=== Documento ===
Come aumentare il benessere dei dipendenti

da | Lug 13, 2022

Mi capita spesso di scrivere tenendo conto del punto di vista del manager o del capo d’azienda, forse perché li trovo dei ruoli di grande responsabilità e sento la necessità di condividere consigli e buone pratiche che possano aiutare chiunque ricopra posizioni simili a farsi carico nel migliore dei modi di tutti gli obblighi inevitabilmente legati ad essi (la leadership va ben oltre il saper impartire ordini, lo sappiamo!).

Nella mia carriera, però, ho anche ricoperto ruoli da dipendente o collaboratore e penso sia arrivato il momento per me di aggiungere al mio blog qualche considerazione che ponga maggior focus sulle necessità dei dipendenti nell’ambiente lavorativo, soprattutto in relazione al loro rapporto con il proprio manager e con il clima aziendale che questi contribuisce a creare.

In questo articolo, quindi, prendiamo in considerazione alcune domande fondamentali che ogni dipendente si pone in relazione al proprio lavoro, raccolte durante la mia esperienza e quella dei miei clienti.

Che tu ricopra il ruolo di manager o leader, o che tu sia un dipendente o collaboratore, sono sicuro che trarrai grandi benefici da questo articolo!

Cosa pensa il dipendente?

Nonostante io abbia da tempo cambiato campo (intraprendendo il lavoro che potrei chiamare la mia vera vocazione!), ricordo ancora con chiarezza gli anni in cui lavoravo come sviluppatore per una grande azienda di telecomunicazioni.

A dire la verità, più che il lavoro in sé, ricordo bene i miei colleghi, il tipo di relazione che avevo con loro, con i manager e tutta una serie di regole aziendali; e, se ci pensi, questi non sono altro che i pilastri fondamentali attorno ai quali ruota la vita aziendale.

Ricordo anche l’ambiente, il tragitto che mi portava in ufficio, i momenti di scambio cordiale davanti alla macchinetta del caffè, le riunioni, a volte efficaci e a volte meno, spesso lunghissime.

Ma sono certo di non star dicendo nulla di nuovo: queste esperienze sono comunissime. Eppure ci tengo a metterci un accento per ricordarti di quanto il lavoro, come esperienza, come contesto di vita, permea nel tuo modo di essere.

=== Estratto dei dati ===
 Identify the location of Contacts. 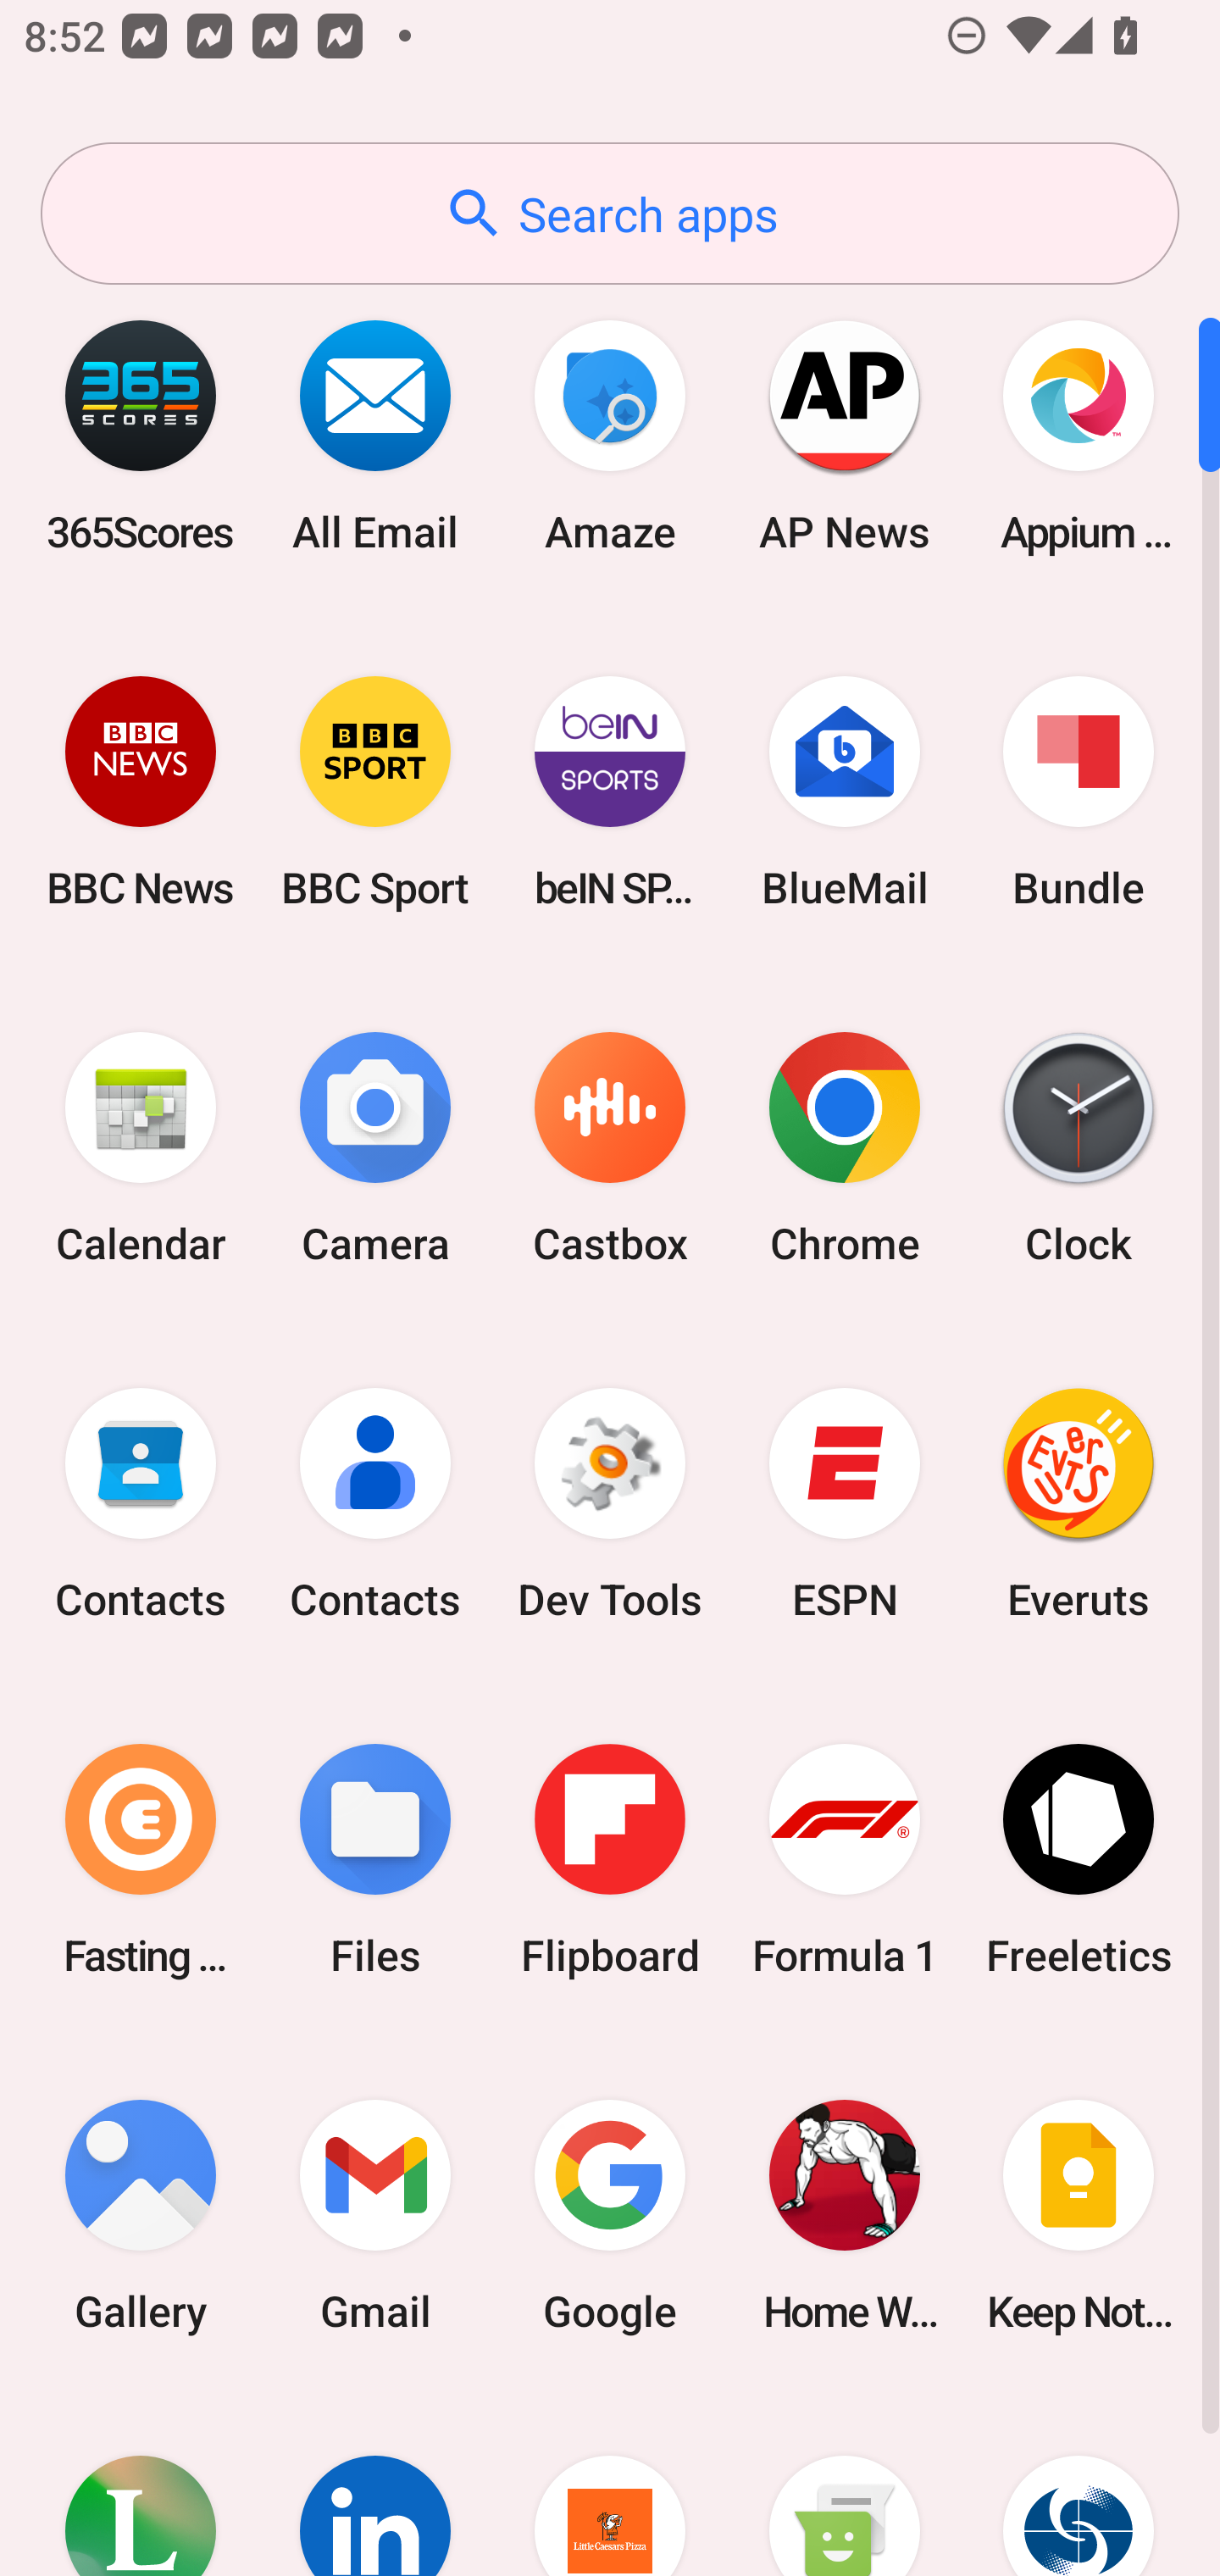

=== Richiesta ===
Nell'articolo sul benessere dei dipendenti, per quale tipo di azienda lavorava come sviluppatore chi scrive?

=== Soluzione esercizio ===
Per una grande azienda di telecomunicazioni.